I really love those tips also! The rest of the slingshot is breathtaking. BCluxor is correct in every part of this write up. Your work is already a leader in an industry you have only just established your presence in. You won't need it, but good luck Señor Dragonfly!
Be well,
SF


----------



## BCLuxor (Aug 24, 2010)

Thanks guys! I know I seem a little excited! Just been outside with my morning coffee for a couple of shots turned into around 200! sweet shooter !!


----------



## Aussie Allan In Thailand (Jan 28, 2013)

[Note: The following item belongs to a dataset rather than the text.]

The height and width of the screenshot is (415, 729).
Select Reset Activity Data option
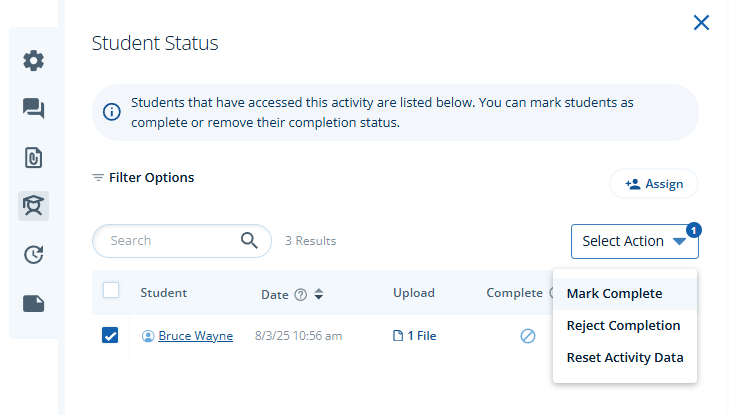point(625,357)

Ohhhh, why so few,......grin.

Arms getting tired by then hey, and how many cups of coffee later ?......

Or Cafea' Royal by then with the Rum ?.....

Cheers Allan


----------



## dan ford (May 13, 2013)

Ben can't thank you enough for your amazing write up  I'm stoked that you like it mate ! I wanted to make you a nice shooter to thank you for inspiring me to do these fork tips after shooting one of your ZF series shooters which by the way i love ! Also i wasn't duped into this trade you sent me an awesome package very generous ! 

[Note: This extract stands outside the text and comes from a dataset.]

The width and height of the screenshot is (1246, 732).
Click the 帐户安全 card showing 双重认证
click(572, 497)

A big thank you to everyone who commented on this thread your comments encourage and inspire me all of you guys are awesome


----------



## BCLuxor (Aug 24, 2010)

dan ford said:


> Ben can't thank you enough for your amazing write up  I'm stoked that you like it mate ! I wanted to make you a nice shooter to thank you for inspiring me to do these fork tips after shooting one of your ZF series shooters which by the way i love ! Also i wasn't duped into this trade you sent me an awesome package very generous !
> 
> A big thank you to everyone who commented on this thread your comments encourage and inspire me all of you guys are awesome


I just wish you all the best Dan your work speak for itself! Christmas is coming and the wife needs ideas... Hmmmm


----------



## bigron (Nov 29, 2012)

amazing enough said


----------



## Lacumo (Aug 18, 2013)

Wow!


----------



## mr. green (Nov 3, 2012)

WOW...........one fo a kind beauty. Thank you for sharing.


----------



## Stretch (Jan 8, 2012)

Gorgeous!


----------



## NaturalACE (Aug 6, 2013)

Dan you show some serious skill in the area of Wabi Sabi my man. That is seriously sweet design and use of the fork. BC enjoy!


----------



## Mr.Teh (Feb 28, 2012)

Looks very special, the bark and the textured place for the fingers very cool,

i like the Dragonfly as sign for his work, good shooting !


----------



## GHT (Jan 22, 2013)

Beautiful piece, hats of to you Dan, congrats BC its clear that your more than a lil fond of it.


----------



## TSM (Oct 8, 2013)

Completely unique. Great colors, great textures, just great.


----------